YOUR GOAL: From the line containing "You are a GUI" to the last line of the listing, both included, copy every line exactly and drop the pictures.
===== THE RECORDS =====
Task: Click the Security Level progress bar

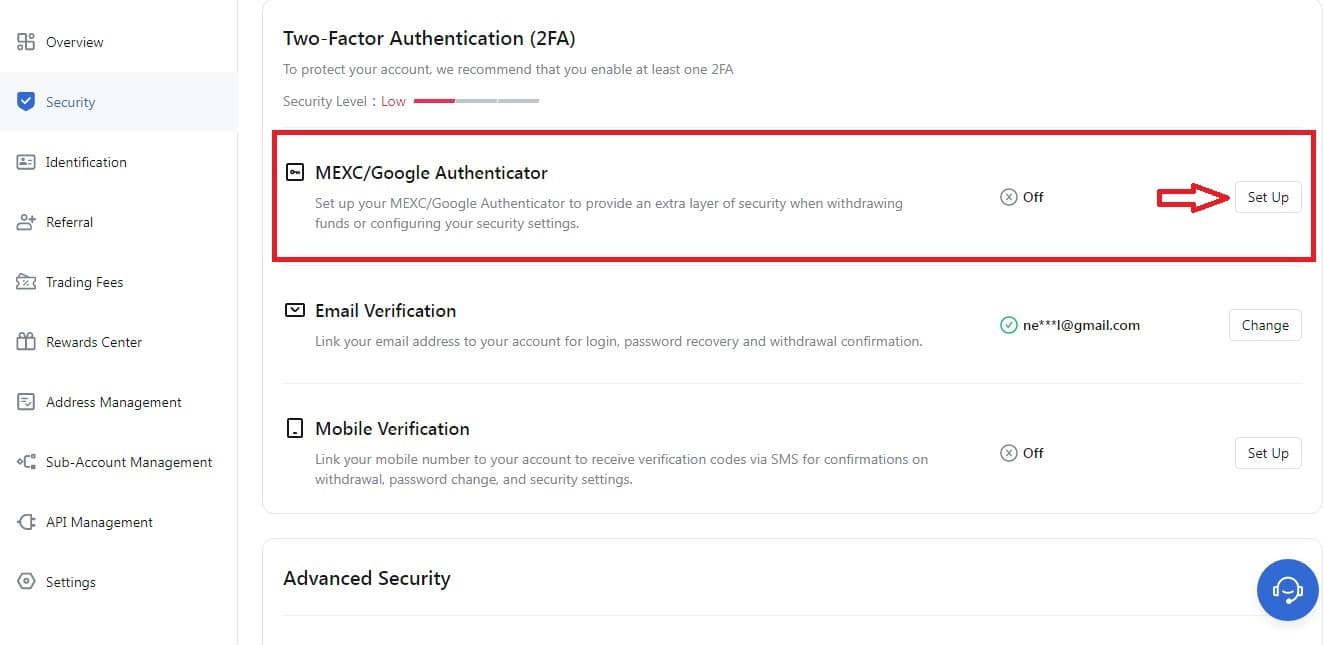Action: (476, 101)
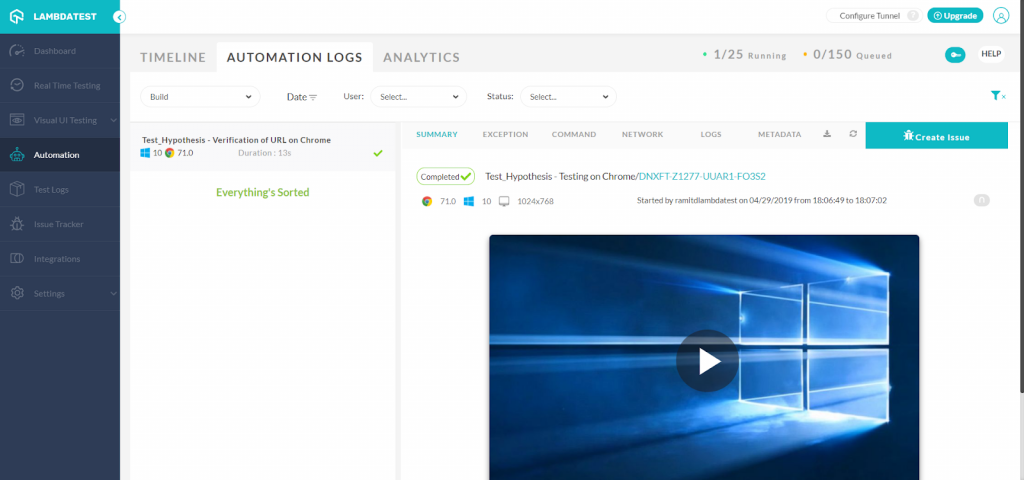Screen dimensions: 1024x480
Task: Collapse the sidebar with the arrow button
Action: (119, 17)
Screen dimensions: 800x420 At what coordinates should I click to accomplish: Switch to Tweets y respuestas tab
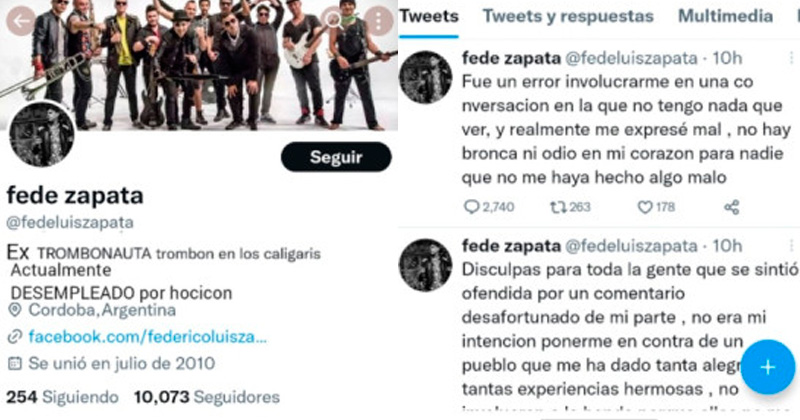coord(568,16)
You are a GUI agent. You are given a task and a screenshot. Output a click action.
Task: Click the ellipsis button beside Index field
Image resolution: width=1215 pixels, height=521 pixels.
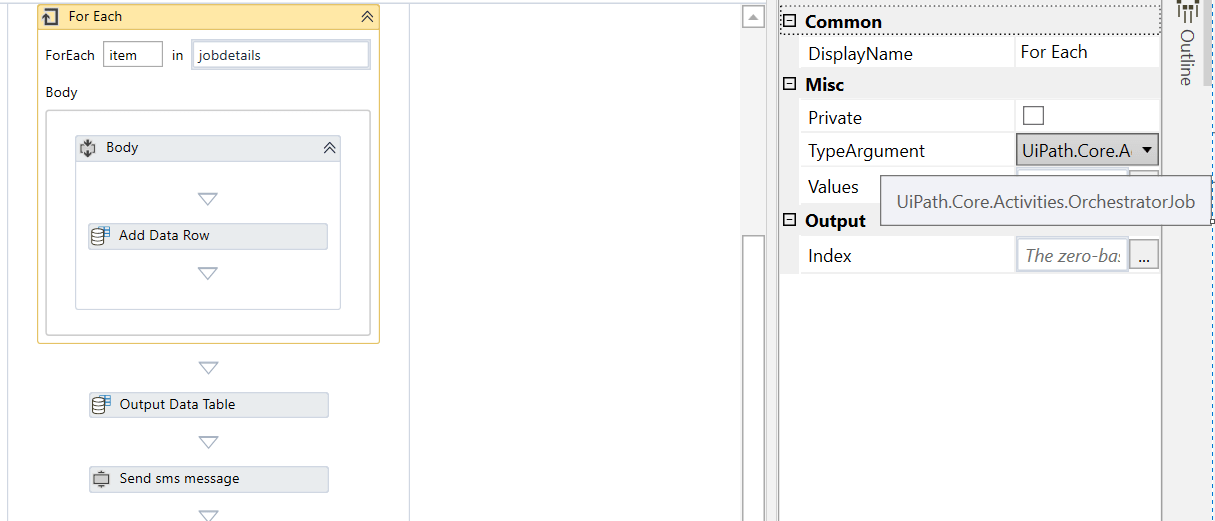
=====
YOUR SOLUTION:
You are a GUI agent. You are given a task and a screenshot. Output a click action.
Task: Click the ellipsis button beside Index field
Image resolution: width=1215 pixels, height=521 pixels.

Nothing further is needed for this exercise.